Insertional Achilles Tendonitis causes pain at the back of the heel at the point where the Achilles tendon inserts into the heel bone. The injury is similar to Sever’s disease in children, usually occurring gradually, but can also be acute or sudden onset. If it is acute, the main aim is to prevent the injury from becoming chronic. Here we explain the symptoms, causes, and treatment.
Symptoms consist of pain at the back of the heel, in particular when pressing in at the point where the Achilles tendon inserts into the heel bone (calcaneus). The pain can feel sharp or more of a dull ache. There may be redness or swelling present. A lump may also be visible at the back of the heel, especially in more chronic or long-term cases.
Causes & anatomy
The Achilles tendon is the large tendon at the back of the ankle, which connects the strong calf muscles to the foot. Huge forces are produced through the Achilles tendon, which can often lead to overuse type injuries, especially in athletes. The tendon is encased in a sheath and space in-between, this is called the Paratenon, which becomes inflamed when there is insertional Achilles tendonitis, especially where it attaches into the calcaneus (heel bone).
Acute insertional tendonitis can be caused by repeated friction of the area. Irritation and inflammation at the point where the tendon inserts into the bone are called apophysitis. It is more common in growing children and adolescents and is known as Sever’s disease.
Adults can also get the issue from activity such as running or jumping. The tendon insertion becomes inflamed and may sometimes cause an avulsion injury, where the tendon tears, pulling a small piece of bone away with it.

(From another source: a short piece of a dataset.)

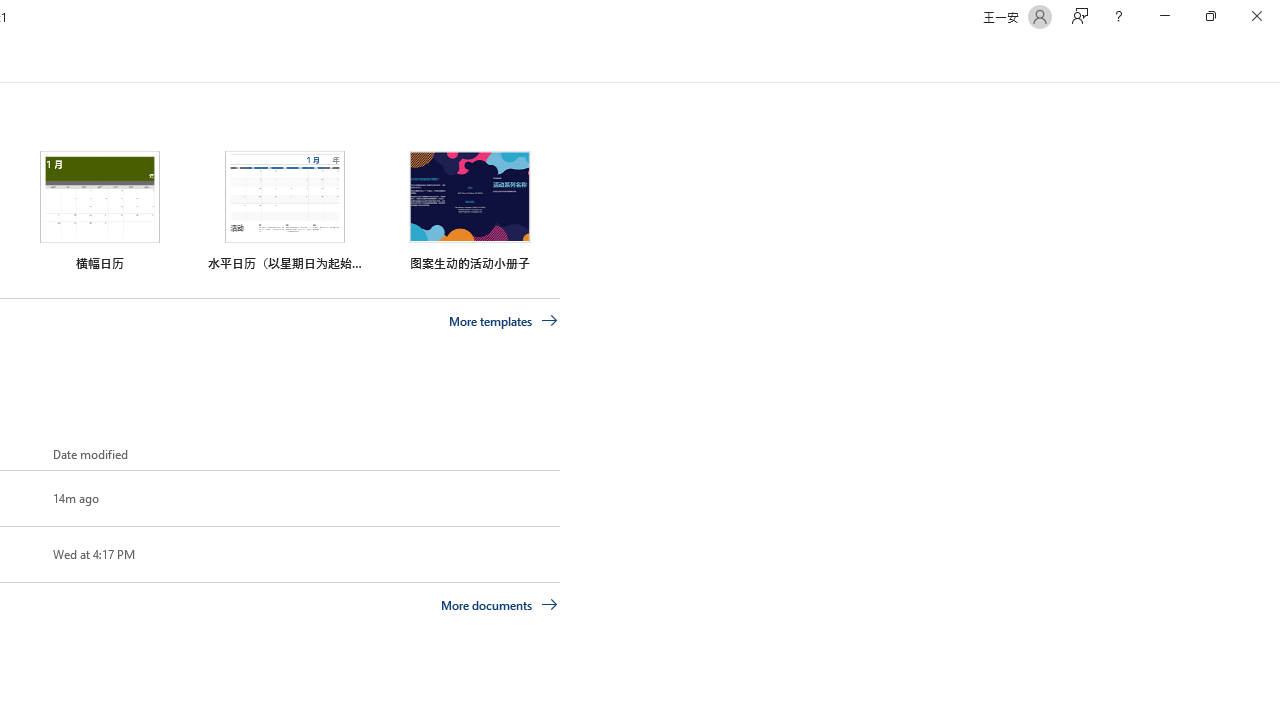
More templates (503, 321)
Pin this item to the list (20, 553)
More documents (499, 604)
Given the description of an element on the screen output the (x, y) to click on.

Chronic insertional Achilles tendonitis in teens is usually due to an issue like sever’s disease where traction forces pull the tendon away from the bone at the site of insertion. This is due to growth where the tendon or muscles become tight and can be painful on activity or touch. This condition can leave a lump on the heel if chronic but was to help to take tension off the Achilles tendon. Read more on Sever’s disease.
Exercises and treatments are similar to those of Achilles tendonitis.
The most important intervention for insertional Achilles tendonitis is in the acute phase to stop a chronic issue and is usually treated by reducing the inflammation with rest, ice, stopping the irritation or loading issue, gentle stretches, NSAIDs (non-steroidal anti-inflammatory drugs), isometric or eccentric exercises and it is important to not poke or rub the area.
In chronic and acute Achilles tendonitis reducing or rescheduling the load to stop overuse is essential. Also making sure the calf muscle can take any load and endurance of the activity with full mobility and tonicity of the muscle group when required, will both help treat but also stop insertional Achilles Tendonitis from occurring.